(Some records)
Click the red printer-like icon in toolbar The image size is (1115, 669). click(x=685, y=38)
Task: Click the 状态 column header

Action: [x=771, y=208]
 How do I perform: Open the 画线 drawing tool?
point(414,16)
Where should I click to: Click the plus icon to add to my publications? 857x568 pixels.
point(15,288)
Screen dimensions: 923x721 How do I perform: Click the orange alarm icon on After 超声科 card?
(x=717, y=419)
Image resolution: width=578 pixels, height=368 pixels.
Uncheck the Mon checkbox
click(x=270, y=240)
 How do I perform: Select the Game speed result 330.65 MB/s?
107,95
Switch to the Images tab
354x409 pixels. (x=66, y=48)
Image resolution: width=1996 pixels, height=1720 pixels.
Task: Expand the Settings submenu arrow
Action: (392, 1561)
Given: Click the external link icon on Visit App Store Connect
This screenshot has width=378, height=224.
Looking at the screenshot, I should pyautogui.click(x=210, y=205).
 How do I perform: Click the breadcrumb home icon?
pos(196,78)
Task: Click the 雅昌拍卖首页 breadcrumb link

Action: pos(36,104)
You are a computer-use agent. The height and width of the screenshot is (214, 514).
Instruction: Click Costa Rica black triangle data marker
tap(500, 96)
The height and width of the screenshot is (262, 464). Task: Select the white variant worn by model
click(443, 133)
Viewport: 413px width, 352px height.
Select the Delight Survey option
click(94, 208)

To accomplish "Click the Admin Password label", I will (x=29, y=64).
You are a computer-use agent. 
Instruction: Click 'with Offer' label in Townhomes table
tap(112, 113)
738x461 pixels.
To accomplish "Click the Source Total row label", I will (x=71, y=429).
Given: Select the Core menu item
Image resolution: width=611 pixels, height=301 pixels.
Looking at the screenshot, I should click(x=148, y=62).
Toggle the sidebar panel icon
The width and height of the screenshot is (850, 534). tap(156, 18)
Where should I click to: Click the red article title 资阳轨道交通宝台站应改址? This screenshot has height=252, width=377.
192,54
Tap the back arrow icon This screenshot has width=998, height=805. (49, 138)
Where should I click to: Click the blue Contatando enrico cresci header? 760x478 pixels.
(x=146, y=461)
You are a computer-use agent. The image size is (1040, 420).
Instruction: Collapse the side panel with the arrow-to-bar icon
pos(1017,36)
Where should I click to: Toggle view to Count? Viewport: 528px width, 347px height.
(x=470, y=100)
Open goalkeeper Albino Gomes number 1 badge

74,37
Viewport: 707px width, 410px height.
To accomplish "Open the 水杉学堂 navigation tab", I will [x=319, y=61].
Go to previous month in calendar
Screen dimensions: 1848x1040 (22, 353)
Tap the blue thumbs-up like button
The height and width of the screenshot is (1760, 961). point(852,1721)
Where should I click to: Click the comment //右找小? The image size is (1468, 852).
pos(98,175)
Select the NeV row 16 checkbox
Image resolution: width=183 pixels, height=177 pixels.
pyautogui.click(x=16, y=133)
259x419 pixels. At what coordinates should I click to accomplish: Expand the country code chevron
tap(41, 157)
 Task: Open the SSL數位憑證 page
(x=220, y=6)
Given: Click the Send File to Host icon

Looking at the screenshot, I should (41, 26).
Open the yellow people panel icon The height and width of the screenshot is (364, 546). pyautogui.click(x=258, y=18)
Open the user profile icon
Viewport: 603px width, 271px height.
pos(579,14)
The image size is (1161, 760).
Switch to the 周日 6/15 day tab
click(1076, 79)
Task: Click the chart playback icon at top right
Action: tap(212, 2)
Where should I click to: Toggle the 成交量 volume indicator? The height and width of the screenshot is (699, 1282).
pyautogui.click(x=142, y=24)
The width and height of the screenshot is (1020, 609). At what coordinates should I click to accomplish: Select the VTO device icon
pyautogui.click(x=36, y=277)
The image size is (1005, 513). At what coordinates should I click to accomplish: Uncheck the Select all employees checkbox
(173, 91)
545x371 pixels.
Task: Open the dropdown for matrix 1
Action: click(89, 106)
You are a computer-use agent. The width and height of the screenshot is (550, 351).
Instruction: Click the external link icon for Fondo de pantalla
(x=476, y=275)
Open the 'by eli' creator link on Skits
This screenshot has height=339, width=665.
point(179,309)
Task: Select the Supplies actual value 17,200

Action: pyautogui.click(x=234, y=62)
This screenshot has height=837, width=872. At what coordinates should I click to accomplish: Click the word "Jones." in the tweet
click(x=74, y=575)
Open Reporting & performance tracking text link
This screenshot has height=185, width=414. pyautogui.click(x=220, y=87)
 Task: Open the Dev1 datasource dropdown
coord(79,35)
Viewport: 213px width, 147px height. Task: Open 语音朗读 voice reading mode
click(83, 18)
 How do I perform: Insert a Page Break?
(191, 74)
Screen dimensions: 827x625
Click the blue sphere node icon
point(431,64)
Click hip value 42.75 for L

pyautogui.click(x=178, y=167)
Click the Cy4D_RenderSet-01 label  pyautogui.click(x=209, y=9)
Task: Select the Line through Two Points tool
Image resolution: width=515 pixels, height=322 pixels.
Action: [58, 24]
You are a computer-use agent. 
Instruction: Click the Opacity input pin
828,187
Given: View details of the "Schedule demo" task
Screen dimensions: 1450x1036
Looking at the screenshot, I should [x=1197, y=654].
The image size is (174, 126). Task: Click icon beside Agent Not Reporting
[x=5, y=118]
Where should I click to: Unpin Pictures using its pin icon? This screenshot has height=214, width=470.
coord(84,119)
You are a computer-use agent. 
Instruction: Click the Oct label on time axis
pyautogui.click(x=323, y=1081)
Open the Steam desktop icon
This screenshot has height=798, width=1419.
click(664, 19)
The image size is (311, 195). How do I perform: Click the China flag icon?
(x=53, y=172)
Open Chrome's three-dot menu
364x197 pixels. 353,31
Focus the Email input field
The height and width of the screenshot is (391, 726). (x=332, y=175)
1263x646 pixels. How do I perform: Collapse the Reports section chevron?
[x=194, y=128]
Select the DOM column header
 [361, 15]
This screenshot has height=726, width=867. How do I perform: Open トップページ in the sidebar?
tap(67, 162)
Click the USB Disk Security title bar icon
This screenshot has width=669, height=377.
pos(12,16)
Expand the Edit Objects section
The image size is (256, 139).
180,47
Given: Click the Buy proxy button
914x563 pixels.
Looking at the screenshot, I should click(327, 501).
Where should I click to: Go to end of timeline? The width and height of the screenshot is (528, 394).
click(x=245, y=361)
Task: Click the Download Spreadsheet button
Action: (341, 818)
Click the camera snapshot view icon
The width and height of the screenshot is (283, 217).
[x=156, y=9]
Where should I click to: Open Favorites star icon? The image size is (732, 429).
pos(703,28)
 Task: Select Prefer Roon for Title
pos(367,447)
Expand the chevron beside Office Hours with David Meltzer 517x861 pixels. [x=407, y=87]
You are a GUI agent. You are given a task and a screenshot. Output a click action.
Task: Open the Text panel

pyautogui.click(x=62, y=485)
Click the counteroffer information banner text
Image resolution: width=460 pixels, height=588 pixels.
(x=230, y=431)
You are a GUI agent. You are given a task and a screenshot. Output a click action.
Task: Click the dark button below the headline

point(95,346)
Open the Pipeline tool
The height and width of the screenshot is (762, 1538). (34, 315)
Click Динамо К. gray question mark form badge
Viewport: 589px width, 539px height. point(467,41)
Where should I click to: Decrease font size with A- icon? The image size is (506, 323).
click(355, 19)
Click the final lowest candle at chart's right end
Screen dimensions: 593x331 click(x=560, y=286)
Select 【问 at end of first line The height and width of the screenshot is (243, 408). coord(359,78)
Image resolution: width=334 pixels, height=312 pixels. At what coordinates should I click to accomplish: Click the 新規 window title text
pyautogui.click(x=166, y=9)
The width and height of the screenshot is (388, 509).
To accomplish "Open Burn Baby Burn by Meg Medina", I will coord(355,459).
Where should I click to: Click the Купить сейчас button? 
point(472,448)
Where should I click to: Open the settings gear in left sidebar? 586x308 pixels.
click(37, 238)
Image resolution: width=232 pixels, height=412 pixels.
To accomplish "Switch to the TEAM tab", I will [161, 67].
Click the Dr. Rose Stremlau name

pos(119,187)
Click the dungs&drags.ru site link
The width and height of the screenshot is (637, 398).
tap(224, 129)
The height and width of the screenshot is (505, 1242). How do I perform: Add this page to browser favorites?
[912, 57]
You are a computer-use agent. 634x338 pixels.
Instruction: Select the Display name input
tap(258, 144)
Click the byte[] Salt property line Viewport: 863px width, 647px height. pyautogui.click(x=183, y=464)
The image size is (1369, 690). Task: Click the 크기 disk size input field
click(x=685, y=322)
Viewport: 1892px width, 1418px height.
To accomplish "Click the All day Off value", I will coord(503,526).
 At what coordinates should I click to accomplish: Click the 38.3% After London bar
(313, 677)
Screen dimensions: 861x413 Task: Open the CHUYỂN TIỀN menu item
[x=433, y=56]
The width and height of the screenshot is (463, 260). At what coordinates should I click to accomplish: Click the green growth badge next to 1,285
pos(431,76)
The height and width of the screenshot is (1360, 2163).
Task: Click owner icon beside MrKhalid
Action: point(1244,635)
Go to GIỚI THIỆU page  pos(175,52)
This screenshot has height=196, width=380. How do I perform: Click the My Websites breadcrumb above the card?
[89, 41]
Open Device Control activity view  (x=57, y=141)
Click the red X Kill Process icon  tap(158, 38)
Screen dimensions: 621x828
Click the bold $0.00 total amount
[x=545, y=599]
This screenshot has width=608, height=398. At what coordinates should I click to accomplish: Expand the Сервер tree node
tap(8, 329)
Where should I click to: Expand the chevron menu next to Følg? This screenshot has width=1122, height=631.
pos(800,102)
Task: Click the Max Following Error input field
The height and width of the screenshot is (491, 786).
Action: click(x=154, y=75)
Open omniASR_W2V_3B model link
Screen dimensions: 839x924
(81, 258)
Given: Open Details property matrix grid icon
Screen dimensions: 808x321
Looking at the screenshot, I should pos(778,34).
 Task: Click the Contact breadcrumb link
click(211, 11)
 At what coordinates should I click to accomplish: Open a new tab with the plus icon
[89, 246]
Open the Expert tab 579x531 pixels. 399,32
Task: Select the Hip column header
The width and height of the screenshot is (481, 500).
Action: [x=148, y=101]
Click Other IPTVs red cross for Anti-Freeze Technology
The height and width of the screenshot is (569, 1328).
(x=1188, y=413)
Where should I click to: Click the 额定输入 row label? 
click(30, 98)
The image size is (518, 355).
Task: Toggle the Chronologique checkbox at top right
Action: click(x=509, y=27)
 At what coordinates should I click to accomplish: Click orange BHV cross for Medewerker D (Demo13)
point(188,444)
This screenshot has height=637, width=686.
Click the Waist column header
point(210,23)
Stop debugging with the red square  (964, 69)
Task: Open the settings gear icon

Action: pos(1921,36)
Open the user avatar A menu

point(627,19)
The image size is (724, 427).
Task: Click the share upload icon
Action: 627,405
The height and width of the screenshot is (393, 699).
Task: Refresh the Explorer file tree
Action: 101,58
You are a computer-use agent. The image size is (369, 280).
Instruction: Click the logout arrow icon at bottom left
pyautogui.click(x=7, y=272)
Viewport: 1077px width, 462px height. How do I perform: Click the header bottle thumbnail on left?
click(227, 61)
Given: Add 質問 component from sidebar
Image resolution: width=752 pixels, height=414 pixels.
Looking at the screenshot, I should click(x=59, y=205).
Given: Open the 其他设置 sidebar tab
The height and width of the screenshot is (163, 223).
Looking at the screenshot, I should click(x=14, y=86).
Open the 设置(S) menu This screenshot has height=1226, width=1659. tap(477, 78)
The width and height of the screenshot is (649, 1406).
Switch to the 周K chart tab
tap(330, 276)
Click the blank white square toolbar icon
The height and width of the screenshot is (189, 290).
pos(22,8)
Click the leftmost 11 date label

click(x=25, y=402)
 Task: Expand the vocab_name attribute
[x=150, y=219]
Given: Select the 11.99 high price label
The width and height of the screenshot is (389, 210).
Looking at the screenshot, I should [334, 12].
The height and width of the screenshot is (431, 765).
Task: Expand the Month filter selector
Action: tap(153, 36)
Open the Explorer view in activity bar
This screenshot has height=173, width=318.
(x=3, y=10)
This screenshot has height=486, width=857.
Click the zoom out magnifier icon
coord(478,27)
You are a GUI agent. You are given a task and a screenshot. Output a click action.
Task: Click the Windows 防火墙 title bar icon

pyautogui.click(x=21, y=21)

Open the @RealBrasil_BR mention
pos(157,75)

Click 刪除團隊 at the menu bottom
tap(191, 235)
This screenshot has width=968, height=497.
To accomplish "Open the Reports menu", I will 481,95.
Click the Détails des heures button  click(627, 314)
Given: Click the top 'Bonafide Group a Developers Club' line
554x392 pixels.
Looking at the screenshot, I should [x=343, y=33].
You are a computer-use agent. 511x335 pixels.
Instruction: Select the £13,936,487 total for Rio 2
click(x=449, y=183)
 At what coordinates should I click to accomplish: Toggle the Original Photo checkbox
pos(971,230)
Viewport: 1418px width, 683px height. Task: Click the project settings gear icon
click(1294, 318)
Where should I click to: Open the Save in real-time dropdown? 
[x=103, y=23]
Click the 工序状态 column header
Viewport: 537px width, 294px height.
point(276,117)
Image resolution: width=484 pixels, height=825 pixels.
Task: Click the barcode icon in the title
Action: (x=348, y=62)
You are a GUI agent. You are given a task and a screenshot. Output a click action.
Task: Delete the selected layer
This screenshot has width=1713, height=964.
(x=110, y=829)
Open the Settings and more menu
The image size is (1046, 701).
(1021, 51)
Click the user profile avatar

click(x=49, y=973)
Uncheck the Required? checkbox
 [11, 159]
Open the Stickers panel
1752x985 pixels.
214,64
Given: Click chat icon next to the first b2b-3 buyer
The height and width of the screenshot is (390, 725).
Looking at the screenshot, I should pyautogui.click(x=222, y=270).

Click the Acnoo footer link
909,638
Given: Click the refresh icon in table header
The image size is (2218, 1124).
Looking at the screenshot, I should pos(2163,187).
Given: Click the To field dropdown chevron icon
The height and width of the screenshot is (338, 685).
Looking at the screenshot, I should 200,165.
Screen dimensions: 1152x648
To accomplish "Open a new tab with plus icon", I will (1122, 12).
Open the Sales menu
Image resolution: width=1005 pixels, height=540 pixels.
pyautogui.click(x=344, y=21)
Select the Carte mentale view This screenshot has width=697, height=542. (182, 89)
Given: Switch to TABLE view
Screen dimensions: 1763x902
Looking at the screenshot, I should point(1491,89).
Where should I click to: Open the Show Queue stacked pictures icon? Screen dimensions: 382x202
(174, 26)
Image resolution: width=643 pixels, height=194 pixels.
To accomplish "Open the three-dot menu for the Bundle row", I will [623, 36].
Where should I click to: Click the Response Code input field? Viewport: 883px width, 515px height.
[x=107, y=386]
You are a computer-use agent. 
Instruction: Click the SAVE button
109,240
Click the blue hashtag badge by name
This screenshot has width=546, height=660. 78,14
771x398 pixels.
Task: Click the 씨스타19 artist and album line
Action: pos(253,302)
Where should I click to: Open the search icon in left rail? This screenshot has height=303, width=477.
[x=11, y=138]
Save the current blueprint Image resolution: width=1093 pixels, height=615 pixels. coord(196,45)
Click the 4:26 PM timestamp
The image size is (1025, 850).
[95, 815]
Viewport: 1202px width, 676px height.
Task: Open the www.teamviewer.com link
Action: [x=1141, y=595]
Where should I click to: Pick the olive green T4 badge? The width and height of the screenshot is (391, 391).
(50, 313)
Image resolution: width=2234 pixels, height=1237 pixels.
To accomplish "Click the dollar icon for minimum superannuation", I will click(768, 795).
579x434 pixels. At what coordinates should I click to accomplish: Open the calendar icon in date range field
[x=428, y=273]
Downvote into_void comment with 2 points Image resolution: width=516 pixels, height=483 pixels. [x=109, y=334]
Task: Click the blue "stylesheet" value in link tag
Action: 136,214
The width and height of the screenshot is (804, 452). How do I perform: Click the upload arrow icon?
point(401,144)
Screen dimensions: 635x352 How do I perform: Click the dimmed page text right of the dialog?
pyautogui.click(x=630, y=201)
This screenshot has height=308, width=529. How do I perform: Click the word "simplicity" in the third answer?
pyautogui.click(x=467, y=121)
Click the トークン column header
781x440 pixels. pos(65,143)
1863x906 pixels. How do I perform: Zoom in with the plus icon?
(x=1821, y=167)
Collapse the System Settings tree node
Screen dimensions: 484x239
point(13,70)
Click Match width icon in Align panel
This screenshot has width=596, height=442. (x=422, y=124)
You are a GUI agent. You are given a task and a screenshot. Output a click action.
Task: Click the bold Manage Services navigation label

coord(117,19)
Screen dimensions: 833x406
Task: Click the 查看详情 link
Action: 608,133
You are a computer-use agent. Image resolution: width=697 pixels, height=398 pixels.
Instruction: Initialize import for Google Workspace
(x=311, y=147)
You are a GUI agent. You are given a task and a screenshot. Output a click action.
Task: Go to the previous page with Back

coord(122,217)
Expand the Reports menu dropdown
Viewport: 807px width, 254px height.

INSTRUCTIONS FOR THE TASK = Duplicate the records word for word, starting at the first line and ending at the line that contains "will (x=71, y=429).".

SOLUTION TO THE PROBLEM =
Click the red printer-like icon in toolbar The image size is (1115, 669). click(x=685, y=38)
Task: Click the 状态 column header

Action: [x=771, y=208]
 How do I perform: Open the 画线 drawing tool?
point(414,16)
Where should I click to: Click the plus icon to add to my publications? 857x568 pixels.
point(15,288)
Screen dimensions: 923x721 How do I perform: Click the orange alarm icon on After 超声科 card?
(x=717, y=419)
Image resolution: width=578 pixels, height=368 pixels.
Uncheck the Mon checkbox
click(x=270, y=240)
 How do I perform: Select the Game speed result 330.65 MB/s?
107,95
Switch to the Images tab
354x409 pixels. (x=66, y=48)
Image resolution: width=1996 pixels, height=1720 pixels.
Task: Expand the Settings submenu arrow
Action: (392, 1561)
Given: Click the external link icon on Visit App Store Connect
This screenshot has width=378, height=224.
Looking at the screenshot, I should pyautogui.click(x=210, y=205).
 How do I perform: Click the breadcrumb home icon?
pos(196,78)
Task: Click the 雅昌拍卖首页 breadcrumb link

Action: pos(36,104)
You are a computer-use agent. The height and width of the screenshot is (214, 514).
Instruction: Click Costa Rica black triangle data marker
tap(500, 96)
The height and width of the screenshot is (262, 464). Task: Select the white variant worn by model
click(443, 133)
Viewport: 413px width, 352px height.
Select the Delight Survey option
click(94, 208)

To accomplish "Click the Admin Password label", I will (x=29, y=64).
You are a computer-use agent. 
Instruction: Click 'with Offer' label in Townhomes table
tap(112, 113)
738x461 pixels.
To accomplish "Click the Source Total row label", I will (x=71, y=429).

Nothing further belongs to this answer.